The Glass Protégé

2
Reviewer's Rating

Dylan Costello’s ‘The Glass Protégé’ supposedly lifts the lid on the true relationships behind the scenes of the Hollywood film industry of the late 40s, but anyone with a familiarity with the works of Kenneth Anger, James Ellroy, or the biographies of Monty Clift or Rock Hudson will find little to shock or surprise here. Indeed, is it really any wonder that The Dream Factory fabricated the private lives of its heroes in order to present a unified, glossed-over image?

Patrick Glass (David R Butler)is the young British actor new to Hollywood who quickly falls under the spell of Jackson Harper (Alexander Hulme), his rogue-ish ‘seen it all, done it all’ co-star.  This real life passion (and varied rot and ruin) is hidden away from the audience by the studio system, but such a fabricated image has become a cliché in itself, a recognisable parody familiar to movie-watchers and comedy fans.  Indeed, writers, actors and directors have always needed to work around the limits of the norm, and Hollywood players have often been more knowing than we give them credit for (note the script history of Wyler’s ‘Ben Hur’ and Stephen Boyd’s portrayal of Messala as an example). Therefore the play really needs to add some new element to the tale, or add some true- to-life depth, but unfortunately the work lacks either of these things. 

One of the main shortcomings is its quick shifts between times, back and forth (from the forties to the eighties, when Patrick is old, a father, and attempting to come to terms with what he sees as the great lost love of his life), which gives a jarring, uneven quality to the drama. You could never really get much of a sense of who the actors really are personality-wise, or what they are actually looking for.  The camera is never on them long enough, the action is always shifting and moving.  The love Patrick presumably feels is never rendered with any complexity or conviction, and comes across more as a youthful infatuation, while Jackson strikes the viewer as just as much of a manipulator as the industry which destroys him.  The acting of all cast members is strong enough in itself, but they don’t really have much to work with.

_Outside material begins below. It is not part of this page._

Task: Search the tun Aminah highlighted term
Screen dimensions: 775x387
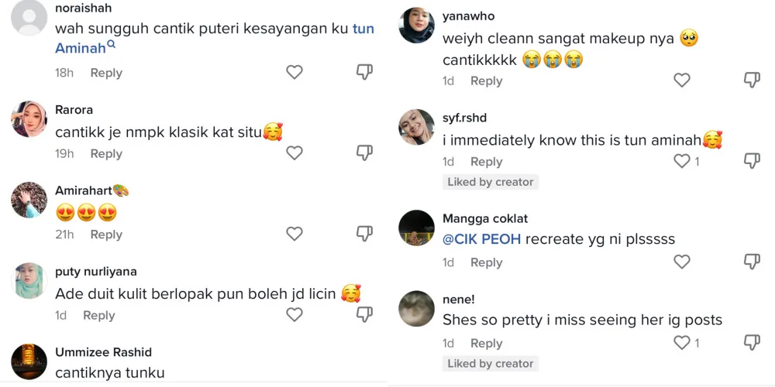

In addition each scene tends to work merely as a set-piece to build up energy and tension, with the ensuing casualty being that each character appears as a mere cardboard cut-out to drive the narrative along.  I want to like the play because of the heart behind it and it’s ‘seize the day’ message, and because the intimate staging really did place you ‘on set’ in the action, but left frustrated by the lost potential.  I wanted to see the lives lived in the unseen, missing years. 

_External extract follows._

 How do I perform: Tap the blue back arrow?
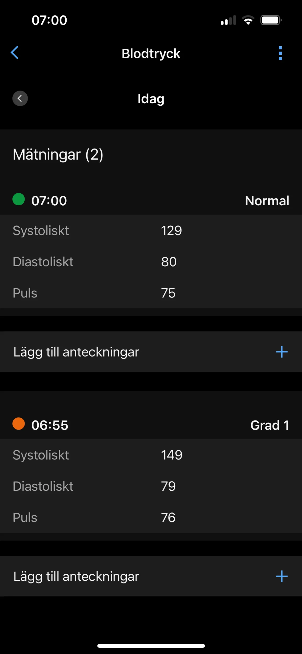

What I most missed was the kind of nostalgic regret present in Wharton’s ‘The Age of Innocence’ – and Scorsese’s film  adaptation of the book – and some of Henry James later works, the finely examined nuances , full of itch and frustration carried through time, with the realization coming too late that you travelled down the wrong path in life, for a reason you can no longer remember.   That softer, more elegiac, honeyed tone is ultimately missing from this work.  It strives for it but never quite gets there.